## REQUIRED ACTION
The output should be every line below that includes the word "agent".

____ PROVIDED ENTRIES

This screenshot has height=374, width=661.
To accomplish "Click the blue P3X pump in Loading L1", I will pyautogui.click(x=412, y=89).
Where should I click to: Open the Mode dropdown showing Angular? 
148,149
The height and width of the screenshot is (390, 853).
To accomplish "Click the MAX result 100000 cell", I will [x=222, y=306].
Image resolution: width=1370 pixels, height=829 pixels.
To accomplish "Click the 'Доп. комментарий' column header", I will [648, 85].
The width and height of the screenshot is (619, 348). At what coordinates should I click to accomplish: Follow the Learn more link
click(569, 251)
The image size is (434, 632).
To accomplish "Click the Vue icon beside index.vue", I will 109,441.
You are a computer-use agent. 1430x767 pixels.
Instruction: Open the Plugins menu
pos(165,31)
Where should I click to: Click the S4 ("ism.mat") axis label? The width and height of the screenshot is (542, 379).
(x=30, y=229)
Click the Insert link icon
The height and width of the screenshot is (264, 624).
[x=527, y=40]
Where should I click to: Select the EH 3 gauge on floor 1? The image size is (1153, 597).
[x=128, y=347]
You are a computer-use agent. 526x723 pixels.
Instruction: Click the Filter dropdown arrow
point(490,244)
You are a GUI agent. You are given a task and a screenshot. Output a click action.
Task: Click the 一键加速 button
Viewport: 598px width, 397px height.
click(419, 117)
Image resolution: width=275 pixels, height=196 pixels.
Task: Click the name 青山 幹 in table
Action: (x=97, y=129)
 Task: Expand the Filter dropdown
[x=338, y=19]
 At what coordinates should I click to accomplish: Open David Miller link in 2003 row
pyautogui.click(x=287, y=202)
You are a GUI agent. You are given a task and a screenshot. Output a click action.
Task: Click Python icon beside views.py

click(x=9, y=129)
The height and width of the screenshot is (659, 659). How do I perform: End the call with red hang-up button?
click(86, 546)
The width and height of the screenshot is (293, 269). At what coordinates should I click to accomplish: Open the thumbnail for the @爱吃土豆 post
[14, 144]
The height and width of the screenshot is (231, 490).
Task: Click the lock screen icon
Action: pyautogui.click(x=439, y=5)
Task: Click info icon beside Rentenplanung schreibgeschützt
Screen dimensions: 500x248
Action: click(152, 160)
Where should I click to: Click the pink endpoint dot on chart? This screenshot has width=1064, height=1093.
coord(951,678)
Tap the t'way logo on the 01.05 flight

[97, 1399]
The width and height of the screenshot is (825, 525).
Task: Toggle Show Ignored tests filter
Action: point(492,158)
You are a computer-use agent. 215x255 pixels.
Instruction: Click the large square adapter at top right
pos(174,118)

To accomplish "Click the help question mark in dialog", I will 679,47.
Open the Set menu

________

## EXERCISE ANSWER
You are a computer-use agent. 1430x767 pixels.
You are a computer-use agent. 526x723 pixels.
You are a GUI agent. You are given a task and a screenshot. Output a click action.
You are a GUI agent. You are given a task and a screenshot. Output a click action.
You are a computer-use agent. 215x255 pixels.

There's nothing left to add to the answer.